Дагон шарахнулась в сторону, пытаясь исчезнуть, но с ужасом поняла, что не может. Уриэль напротив нее с тем же страхом, исказившим лицо, вжалась спиной в одно из металлических перекрытий ангара. Кроули вцепился в Азирафаэля так, что чуть не процарапал насквозь его рукав.
— Что с ними будет? — Азирафаэль сам не удержался и отшатнулся.
— Они станут людьми, — проговорил Бог, глядя на лежащие на камнях безжизненные тела. Вельзевул устало опустила голову на плечо упавшего навзничь Габриэля, руки Хастура и Михаил оказались скрещенными. — Они не будут помнить своих прошлых деяний и жизней. Просто люди.
— Люди не появляются просто так, ни с того, ни с сего, — заметил Сэм, подавив дрожь: что-то было глубоко неправильное в картине мертвых древних. — Есть документы…
— Конечно, — кивнул Бог. — Я все придумал. Они окажутся в разных частях света, с разными историями. Например… — он подошел к Хастуру и остановился над ним. Хастур смотрел невидящими глазами в серое небо, виднеющееся в проломе крыши, появившемся из-за истошного крика Михаил. — Молодой человек попал в аварию в Австралии, где потерял память. А эта девушка с необычной реакцией на стресс не могла отличить в своем прошлом реальность от фантазий, но ее вылечили, и она начинает жизнь с чистого листа в Нью-Йорке. Альпинист и экстремал едва не замерз насмерть на Эвересте, мозг был переохлажден, потому его прошлая жизнь оказалась стерта. А она, — Бог остановился над Вельзевул, лицо которой даже в смерти выражало страдание. Голос Всевышнего дрогнул от жалости. — Она потеряла ребенка. И амнезия — это естественная реакция на то горе, которое могло ее убить, если бы она не забыла.

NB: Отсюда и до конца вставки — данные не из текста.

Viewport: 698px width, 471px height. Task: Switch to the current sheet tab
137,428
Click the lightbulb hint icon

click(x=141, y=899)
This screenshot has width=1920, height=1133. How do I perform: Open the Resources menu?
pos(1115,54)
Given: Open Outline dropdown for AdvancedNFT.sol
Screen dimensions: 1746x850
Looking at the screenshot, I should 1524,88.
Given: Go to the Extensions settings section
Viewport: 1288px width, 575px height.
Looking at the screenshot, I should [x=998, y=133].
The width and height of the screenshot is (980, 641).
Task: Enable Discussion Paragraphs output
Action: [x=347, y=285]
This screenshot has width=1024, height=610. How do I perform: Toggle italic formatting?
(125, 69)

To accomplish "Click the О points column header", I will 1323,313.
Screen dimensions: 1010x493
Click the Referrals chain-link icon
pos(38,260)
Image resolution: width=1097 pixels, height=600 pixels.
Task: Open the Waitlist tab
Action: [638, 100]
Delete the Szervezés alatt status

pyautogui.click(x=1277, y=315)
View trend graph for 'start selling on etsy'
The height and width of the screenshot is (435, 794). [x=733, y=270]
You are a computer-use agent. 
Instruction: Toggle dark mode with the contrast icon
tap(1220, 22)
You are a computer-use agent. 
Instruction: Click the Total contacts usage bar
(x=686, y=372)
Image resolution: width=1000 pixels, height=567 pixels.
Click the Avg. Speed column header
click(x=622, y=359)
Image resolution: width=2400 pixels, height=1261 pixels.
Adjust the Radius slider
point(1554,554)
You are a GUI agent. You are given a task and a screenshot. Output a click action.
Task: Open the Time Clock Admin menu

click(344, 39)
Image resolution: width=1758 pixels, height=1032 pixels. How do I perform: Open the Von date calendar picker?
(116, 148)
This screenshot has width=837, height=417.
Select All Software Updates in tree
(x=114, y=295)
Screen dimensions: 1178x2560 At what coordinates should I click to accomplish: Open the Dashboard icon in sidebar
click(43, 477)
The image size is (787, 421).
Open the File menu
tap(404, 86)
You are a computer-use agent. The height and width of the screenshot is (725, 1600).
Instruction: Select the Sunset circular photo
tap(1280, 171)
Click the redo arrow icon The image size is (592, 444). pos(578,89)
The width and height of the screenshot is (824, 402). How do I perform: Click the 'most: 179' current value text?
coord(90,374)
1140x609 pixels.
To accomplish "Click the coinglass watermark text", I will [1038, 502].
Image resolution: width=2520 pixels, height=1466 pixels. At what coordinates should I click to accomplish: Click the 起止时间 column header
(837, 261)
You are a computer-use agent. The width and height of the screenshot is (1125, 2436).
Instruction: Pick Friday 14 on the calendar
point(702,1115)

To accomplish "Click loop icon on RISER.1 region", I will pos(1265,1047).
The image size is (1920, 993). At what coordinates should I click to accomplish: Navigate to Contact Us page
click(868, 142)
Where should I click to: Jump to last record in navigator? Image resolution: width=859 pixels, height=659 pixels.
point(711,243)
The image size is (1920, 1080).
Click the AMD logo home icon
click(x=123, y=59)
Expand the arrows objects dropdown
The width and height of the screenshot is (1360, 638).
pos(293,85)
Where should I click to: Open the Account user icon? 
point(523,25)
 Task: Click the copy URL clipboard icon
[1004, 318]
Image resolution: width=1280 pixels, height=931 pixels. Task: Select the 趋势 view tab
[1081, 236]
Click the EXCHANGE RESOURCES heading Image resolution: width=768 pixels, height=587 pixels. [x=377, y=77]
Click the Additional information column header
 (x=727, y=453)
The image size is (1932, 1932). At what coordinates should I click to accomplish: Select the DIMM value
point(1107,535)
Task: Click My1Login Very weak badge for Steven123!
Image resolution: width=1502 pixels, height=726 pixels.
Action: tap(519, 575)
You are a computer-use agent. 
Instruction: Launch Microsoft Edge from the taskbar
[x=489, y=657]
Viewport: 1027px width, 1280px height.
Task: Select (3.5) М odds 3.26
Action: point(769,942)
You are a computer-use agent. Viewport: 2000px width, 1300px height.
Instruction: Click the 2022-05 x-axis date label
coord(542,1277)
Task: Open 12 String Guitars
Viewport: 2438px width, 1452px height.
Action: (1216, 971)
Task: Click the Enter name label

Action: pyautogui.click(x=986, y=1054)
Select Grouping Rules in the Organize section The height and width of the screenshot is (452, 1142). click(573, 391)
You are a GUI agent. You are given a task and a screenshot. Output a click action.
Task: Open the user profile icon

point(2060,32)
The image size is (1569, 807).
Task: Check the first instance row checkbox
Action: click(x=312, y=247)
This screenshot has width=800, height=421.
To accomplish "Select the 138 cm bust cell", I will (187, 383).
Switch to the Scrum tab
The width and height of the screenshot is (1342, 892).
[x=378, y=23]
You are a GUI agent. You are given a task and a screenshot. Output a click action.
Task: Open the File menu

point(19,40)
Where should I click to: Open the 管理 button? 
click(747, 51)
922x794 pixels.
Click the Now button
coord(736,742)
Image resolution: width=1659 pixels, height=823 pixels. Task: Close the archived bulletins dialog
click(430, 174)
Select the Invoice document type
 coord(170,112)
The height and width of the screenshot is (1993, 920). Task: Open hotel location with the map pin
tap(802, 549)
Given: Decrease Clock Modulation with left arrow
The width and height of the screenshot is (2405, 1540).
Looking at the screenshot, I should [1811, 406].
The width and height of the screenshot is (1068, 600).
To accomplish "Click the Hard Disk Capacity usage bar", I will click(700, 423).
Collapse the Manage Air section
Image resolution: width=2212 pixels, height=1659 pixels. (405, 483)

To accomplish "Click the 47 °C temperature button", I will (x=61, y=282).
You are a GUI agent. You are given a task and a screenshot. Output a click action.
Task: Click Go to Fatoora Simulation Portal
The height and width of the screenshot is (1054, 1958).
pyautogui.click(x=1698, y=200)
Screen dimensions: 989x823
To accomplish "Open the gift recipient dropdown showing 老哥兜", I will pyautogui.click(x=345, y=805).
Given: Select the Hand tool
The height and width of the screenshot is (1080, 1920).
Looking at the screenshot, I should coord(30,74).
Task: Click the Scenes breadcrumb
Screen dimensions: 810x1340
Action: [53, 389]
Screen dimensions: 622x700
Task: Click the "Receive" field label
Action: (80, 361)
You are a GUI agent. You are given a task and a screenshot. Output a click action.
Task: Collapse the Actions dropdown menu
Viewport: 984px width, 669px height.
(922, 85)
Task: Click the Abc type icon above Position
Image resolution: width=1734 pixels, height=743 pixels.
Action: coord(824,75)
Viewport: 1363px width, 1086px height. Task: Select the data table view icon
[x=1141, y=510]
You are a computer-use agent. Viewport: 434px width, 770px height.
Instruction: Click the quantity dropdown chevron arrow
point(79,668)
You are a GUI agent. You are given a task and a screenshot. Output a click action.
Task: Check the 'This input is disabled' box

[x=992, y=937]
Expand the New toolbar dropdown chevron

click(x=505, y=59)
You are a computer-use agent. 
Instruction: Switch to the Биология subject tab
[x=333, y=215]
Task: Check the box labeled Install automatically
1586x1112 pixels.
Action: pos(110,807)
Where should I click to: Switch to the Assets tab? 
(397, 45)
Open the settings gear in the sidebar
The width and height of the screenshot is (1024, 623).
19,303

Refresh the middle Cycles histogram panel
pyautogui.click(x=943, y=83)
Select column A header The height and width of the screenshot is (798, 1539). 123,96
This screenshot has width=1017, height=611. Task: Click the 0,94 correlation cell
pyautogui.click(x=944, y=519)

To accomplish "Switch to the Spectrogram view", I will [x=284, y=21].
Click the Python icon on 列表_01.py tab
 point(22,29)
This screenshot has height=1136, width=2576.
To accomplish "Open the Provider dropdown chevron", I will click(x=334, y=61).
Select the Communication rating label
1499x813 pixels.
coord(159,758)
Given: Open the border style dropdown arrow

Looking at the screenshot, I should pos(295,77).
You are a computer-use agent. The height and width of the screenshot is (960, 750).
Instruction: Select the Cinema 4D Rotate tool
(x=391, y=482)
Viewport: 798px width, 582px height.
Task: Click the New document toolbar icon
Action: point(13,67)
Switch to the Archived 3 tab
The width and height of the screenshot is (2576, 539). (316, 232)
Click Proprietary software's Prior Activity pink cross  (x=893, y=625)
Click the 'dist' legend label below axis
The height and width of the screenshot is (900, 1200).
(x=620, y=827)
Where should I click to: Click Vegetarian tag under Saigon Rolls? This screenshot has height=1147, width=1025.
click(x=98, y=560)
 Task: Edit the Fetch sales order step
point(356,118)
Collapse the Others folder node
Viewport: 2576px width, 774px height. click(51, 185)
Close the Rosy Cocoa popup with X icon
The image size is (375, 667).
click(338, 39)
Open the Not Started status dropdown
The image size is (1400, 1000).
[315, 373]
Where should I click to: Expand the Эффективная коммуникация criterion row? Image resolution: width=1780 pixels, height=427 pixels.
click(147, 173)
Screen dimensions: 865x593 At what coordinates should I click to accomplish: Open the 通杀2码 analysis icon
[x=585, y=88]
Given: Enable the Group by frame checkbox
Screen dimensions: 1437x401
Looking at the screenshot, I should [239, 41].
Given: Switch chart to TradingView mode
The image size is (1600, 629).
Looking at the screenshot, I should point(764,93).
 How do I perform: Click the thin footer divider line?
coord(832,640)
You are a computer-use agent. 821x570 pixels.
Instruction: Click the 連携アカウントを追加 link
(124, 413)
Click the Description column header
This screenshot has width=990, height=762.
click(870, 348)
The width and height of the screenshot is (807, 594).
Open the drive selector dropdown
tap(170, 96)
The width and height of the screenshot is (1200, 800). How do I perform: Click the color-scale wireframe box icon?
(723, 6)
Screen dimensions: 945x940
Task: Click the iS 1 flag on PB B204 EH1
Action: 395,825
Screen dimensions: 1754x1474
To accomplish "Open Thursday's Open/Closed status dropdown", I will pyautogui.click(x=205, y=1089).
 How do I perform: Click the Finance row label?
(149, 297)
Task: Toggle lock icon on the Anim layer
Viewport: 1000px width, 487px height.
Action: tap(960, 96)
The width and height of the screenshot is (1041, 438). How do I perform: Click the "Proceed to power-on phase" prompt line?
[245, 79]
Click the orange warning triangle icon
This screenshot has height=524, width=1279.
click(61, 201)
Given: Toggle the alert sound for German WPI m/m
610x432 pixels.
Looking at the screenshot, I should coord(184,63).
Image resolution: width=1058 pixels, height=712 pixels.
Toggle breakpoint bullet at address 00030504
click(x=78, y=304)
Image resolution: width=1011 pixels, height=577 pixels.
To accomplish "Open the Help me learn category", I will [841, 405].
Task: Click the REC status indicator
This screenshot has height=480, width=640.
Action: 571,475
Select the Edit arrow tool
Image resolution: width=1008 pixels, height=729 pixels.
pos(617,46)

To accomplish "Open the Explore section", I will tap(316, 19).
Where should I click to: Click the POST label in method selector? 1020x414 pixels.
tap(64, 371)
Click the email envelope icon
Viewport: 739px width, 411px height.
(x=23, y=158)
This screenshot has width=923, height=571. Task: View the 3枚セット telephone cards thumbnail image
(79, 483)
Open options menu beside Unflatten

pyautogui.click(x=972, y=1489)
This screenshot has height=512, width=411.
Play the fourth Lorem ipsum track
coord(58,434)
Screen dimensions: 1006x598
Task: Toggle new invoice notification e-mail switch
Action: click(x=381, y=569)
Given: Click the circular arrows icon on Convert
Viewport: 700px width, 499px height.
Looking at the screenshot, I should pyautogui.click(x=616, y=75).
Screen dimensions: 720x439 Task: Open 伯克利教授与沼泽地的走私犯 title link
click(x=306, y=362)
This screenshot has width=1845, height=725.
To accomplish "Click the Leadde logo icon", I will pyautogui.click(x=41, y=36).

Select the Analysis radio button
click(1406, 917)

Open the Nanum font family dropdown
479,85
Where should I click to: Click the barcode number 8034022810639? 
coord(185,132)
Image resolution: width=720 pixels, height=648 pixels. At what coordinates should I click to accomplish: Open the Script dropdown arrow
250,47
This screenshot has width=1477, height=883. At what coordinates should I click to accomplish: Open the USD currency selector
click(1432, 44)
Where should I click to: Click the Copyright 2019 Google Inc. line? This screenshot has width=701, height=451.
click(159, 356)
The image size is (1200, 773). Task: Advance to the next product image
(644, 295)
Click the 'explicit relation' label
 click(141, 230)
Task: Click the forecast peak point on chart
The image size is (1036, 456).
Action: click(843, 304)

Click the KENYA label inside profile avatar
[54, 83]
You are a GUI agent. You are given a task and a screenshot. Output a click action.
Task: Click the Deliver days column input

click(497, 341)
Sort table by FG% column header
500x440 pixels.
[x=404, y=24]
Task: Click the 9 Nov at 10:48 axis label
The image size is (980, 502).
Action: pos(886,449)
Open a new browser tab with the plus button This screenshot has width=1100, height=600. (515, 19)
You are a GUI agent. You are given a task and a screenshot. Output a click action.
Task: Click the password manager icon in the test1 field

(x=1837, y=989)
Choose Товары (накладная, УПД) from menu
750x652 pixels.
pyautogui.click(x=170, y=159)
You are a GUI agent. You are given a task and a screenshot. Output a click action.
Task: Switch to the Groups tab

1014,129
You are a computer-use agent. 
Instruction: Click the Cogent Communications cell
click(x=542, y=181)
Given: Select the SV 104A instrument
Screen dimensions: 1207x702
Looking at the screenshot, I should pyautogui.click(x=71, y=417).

— Почему ей хуже всех? — спросил Кроули с болью в голосе. — Раз уж ты так справедлив и милосерден, то почему?
— Она слишком любила его, — ответил Бог, повернувшись в его сторону. — Отнять у нее эту любовь — это все равно что ее уничтожить. Пусть любит того, кто ушел. Она не вспомнит, как именно она осталась без него, но будет знать, что он хотя бы существовал.
По одному растворялись в воздухе древние. Уриэль растерянно огляделась, не зная, что ей делать, но Бог сам подошел к ней, и она опустилась на колени, склонив голову и опираясь на меч, как склонялись рыцари перед королем.
— Ты справлялась не хуже Габриэля, — заметил Вседержитель. — К чему бояться теперь? Возможно, тебе придется встречать его душу в обители моей, если он окажется хорошим человеком.
Уриэль несмело улыбнулась, и Бог повернулся к Дагон. Та скрестила руки на груди, готовясь огрызнуться на любое нравоучение даже от Всевышнего, но тот лишь молча глядел на нее. Демон на глазах теряла свой запал, но держалась: еще не хватало, как Уриэль, кланяться.
— Как ты позволила Хастуру назвать Землю Землей? — спросил Бог с искренним интересом. — Она же больше вода, чем земля. По крайней мере, если смотреть со стороны.
— А… я… — Дагон точно не ожидала такого вопроса. — Он не спрашивал, когда давал имя планете.
— Понятно, — кивнул Бог и уже пошел было дальше, но Дагон его остановила.
— И это все? Тебе нечего больше мне сказать?
— Точно, — он развернулся. — Спасибо за твою работу.
— Какую? — прищурилась Дагон.
— Океаны! — радостно ответил Бог. — Я тогда, когда ты их только придумала, кажется, забыл тебя поблагодарить.
Дагон с ужасом увидела, как вокруг ее рук обвиваются золотые нити благодати-благодарности. В аду не благодарят не просто так, это правило с самого падения, а теперь ее поблагодарил сам Всевышний. Второй раз за земные сутки она приготовилась к мучительной смерти и уничтожению, но снова ничего не произошло, только золото сияло на ее руках словно до падения.